- Type: State park
- Location: Hudson River Coxsackie, New York
- Nearest city: Coxsackie, New York
- Coordinates: 42°19′08″N 73°46′48″W﻿ / ﻿42.319°N 73.78°W
- Area: 235 acres (0.95 km^{2})
- Operator: New York State Office of Parks, Recreation and Historic Preservation
- Visitors: 7,012 (in 2009)
- Open: May through October
- Website: Hudson River Islands State Park

= Hudson River Islands State Park =

State park in Greene and Columbia counties, New York

Hudson River Islands State Park is a 235 acre state park in New York. The park is located on the Hudson River in Greene and Columbia counties.

==Park description==
Hudson River Islands State Park comprises the entirety of the island of Stockport Middle Ground and the southern tip of Gay's Point. The park is open from May through October, and is accessible only by boat.

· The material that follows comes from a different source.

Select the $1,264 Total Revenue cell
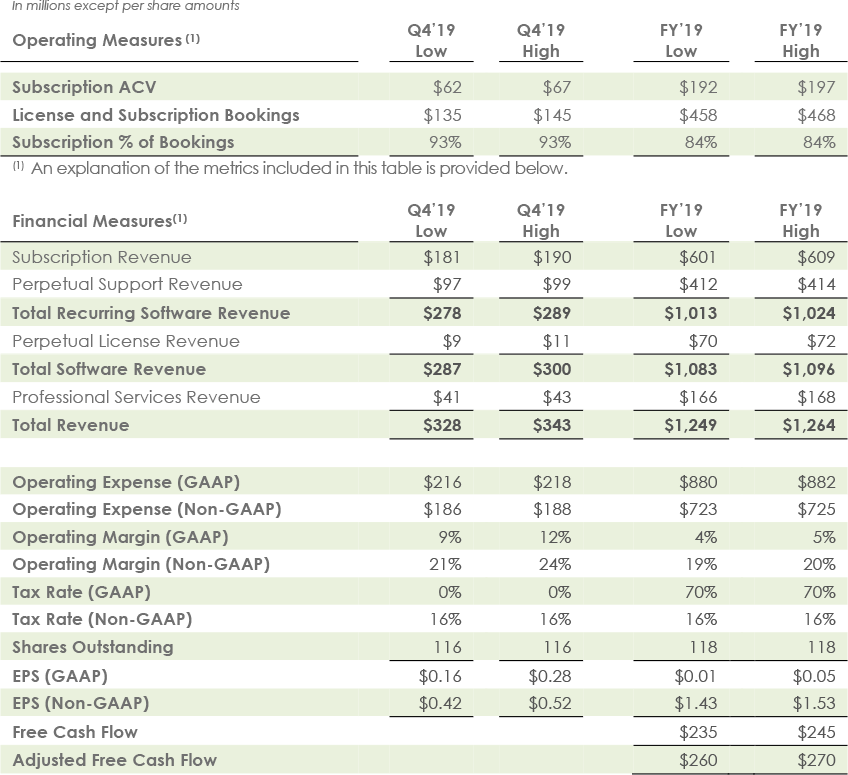This screenshot has width=848, height=775. (x=806, y=425)
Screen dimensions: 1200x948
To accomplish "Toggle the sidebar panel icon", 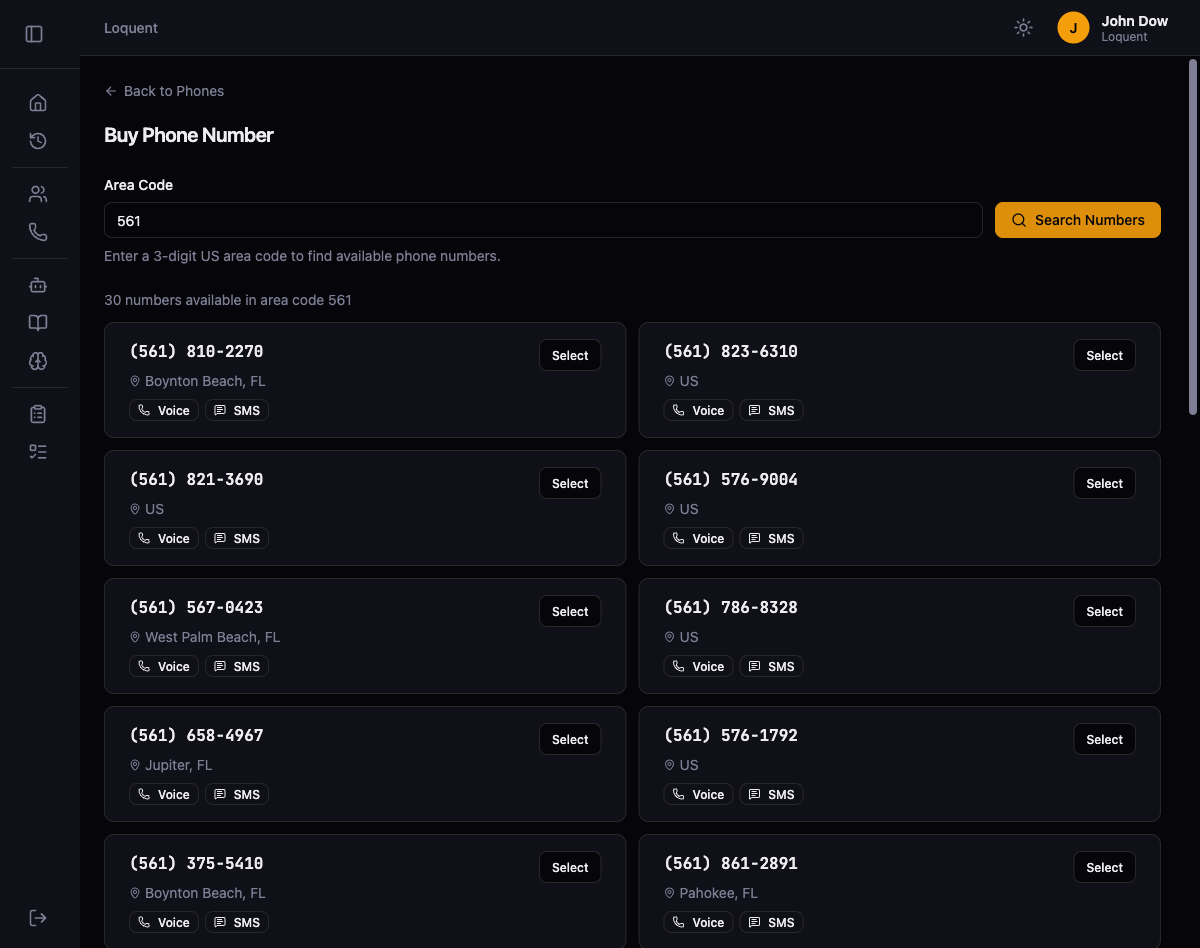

The park offers access for fishing, hiking, and hunting, and includes a day-use area with picnic pavilions and a nature trail. Camping is permitted at several first-come, first-served primitive campsites.

The park is within the boundaries of the Stockport Flats section of the Hudson River National Estuarine Research Reserve, part of the National Estuarine Research Reserve System.